Zhejiang Merchants Securities: The growth logic of Hong Kong stock internet under the wave of AI industry reshaping, focusing on large models and vertical clues

Zhejiang Merchants Securities released a research report indicating that under the wave of the AI industry, Hong Kong stock internet faces opportunities to reshape its growth logic. The resonance of three factors: the Federal Reserve's interest rate cuts, traditional business hitting bottom, and the rapid development of AI business, drives strategic allocation opportunities in Hong Kong stock internet. It is recommended to pay attention to representative companies in large models and vertical applications, such as Alibaba, Baidu, Tencent, etc
According to the Zheshang Securities research report, AI applications are leading the way in the Hong Kong stock market, with three resonating factors: the Federal Reserve's interest rate cuts, the potential bottoming out of traditional internet businesses in Hong Kong, and the rapid development of AI businesses. Additionally, the sector's valuation remains at historical lows. There are strategic allocation opportunities in Hong Kong's internet sector. The key point is to understand the valuation space of internet leaders with rapid AI advancements, which should be reshaped based on the growth logic of the AI investment era rather than a repair logic. It is recommended to focus on representative companies in large models and vertical applications.
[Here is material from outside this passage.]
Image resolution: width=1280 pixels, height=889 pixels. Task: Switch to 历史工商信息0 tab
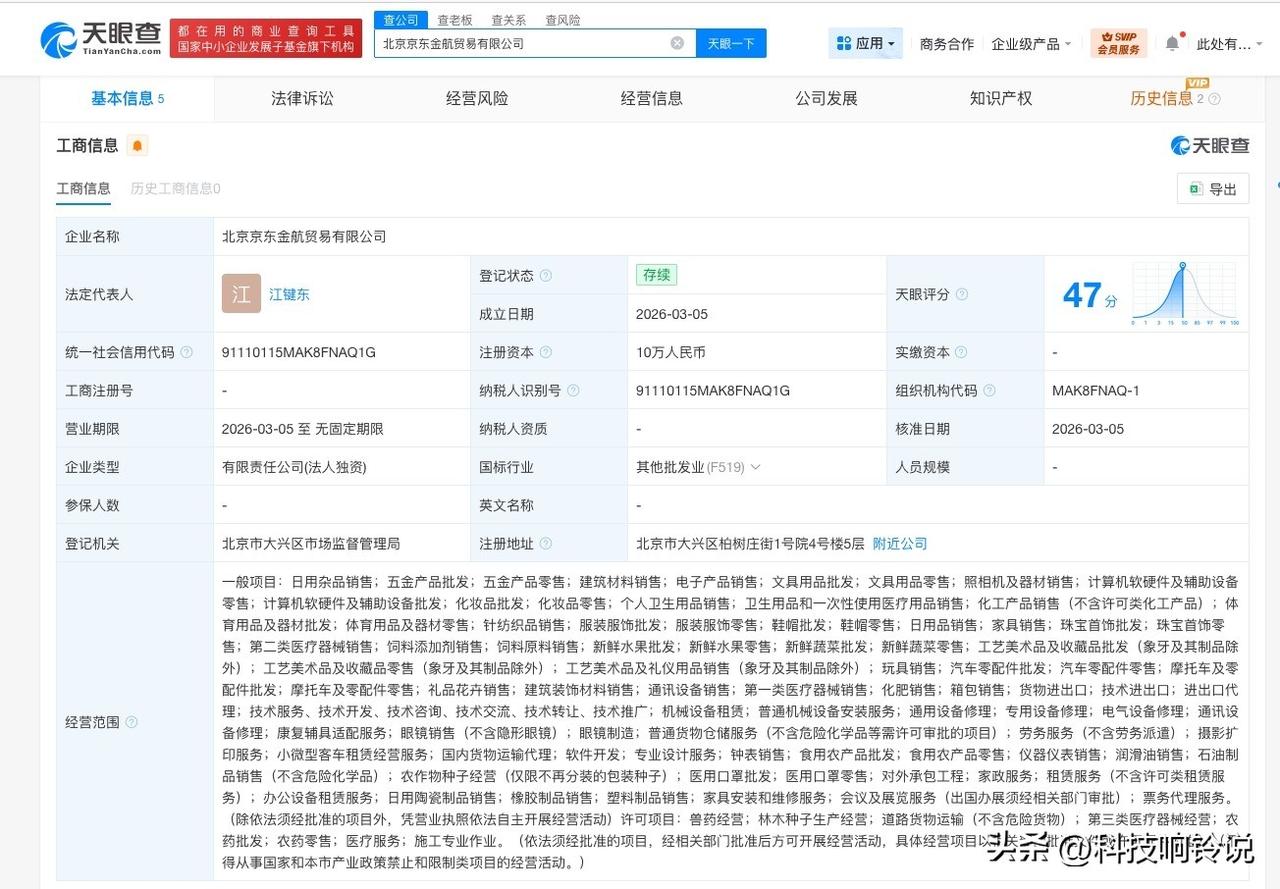coord(176,188)
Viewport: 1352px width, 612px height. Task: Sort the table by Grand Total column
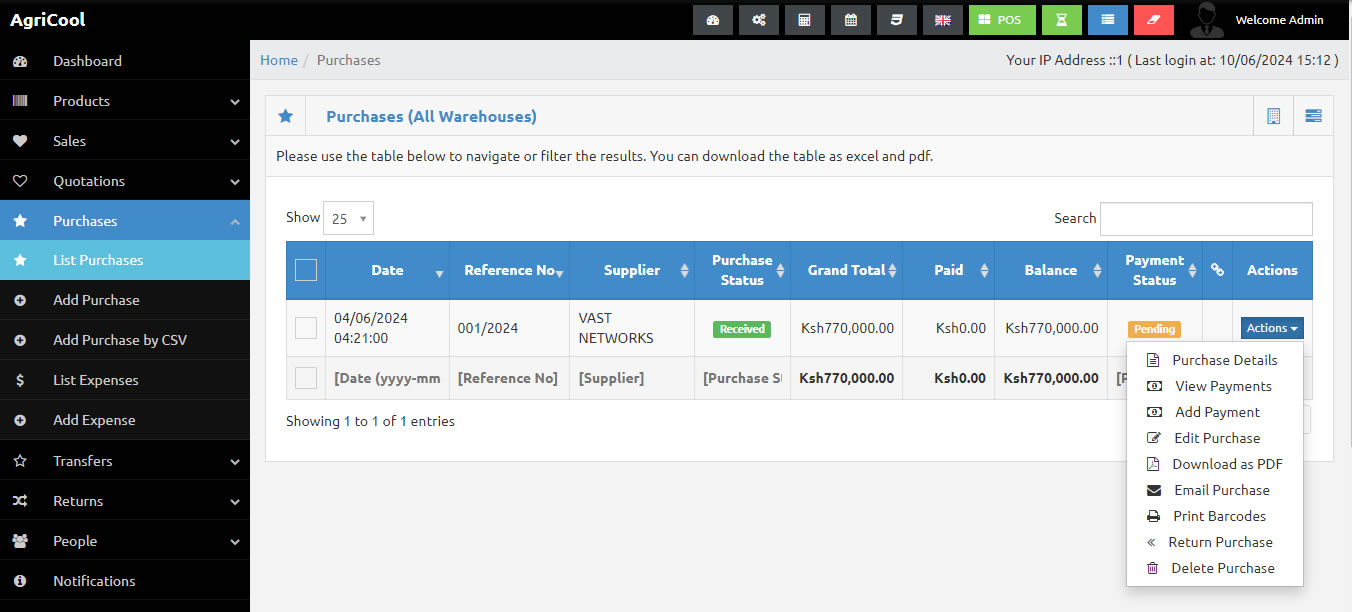tap(846, 270)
Zheshang Securities' main viewpoints are as follows:
Driving Factor 1: Continuous Liquidity Benefits
Currently, considering the U.S. economic data, this round of Federal Reserve interest rate cuts is more akin to preventive cuts. Therefore, in terms of the impact of the Federal Reserve's interest rate cuts alone, it constitutes a marginal benefit for the Hang Seng Tech index.
At the same time, in terms of micro liquidity, since the second half of the year, the Hong Kong stock market, especially the Hang Seng Tech sector, has been continuously improving. On one hand, based on the number of shares held by international intermediaries, their holdings in Hang Seng Tech have rapidly increased since April; on the other hand, observing through the Stock Connect, the number of shares held in Hang Seng Tech has significantly rebounded since June.
Driving Factor 2: Traditional Businesses May Be Bottoming Out
For internet platform companies, there are signs of bottoming improvement in traditional businesses. On one hand, there have been signs of marginal easing in the recent food delivery wars; on the other hand, the sector has cyclical attributes, and the August PMI data shows signs of a bottom.
Driving Factor 3: AI Reshaping Growth Logic
From the perspective of AI advancements, Hong Kong internet companies can be divided into two categories: one focuses on general large models and cloud computing, with representative companies including Alibaba, Baidu, and Tencent; the other focuses on vertical applications, with representative companies including Meitu and Kuaishou. Both categories of companies are entering a rapid development phase for their AI businesses.
Since 2023, the global AI industry wave has arrived, and the stock market has entered the AI investment era. The rapid progress of AI will reshape the growth logic of these companies and open up growth space.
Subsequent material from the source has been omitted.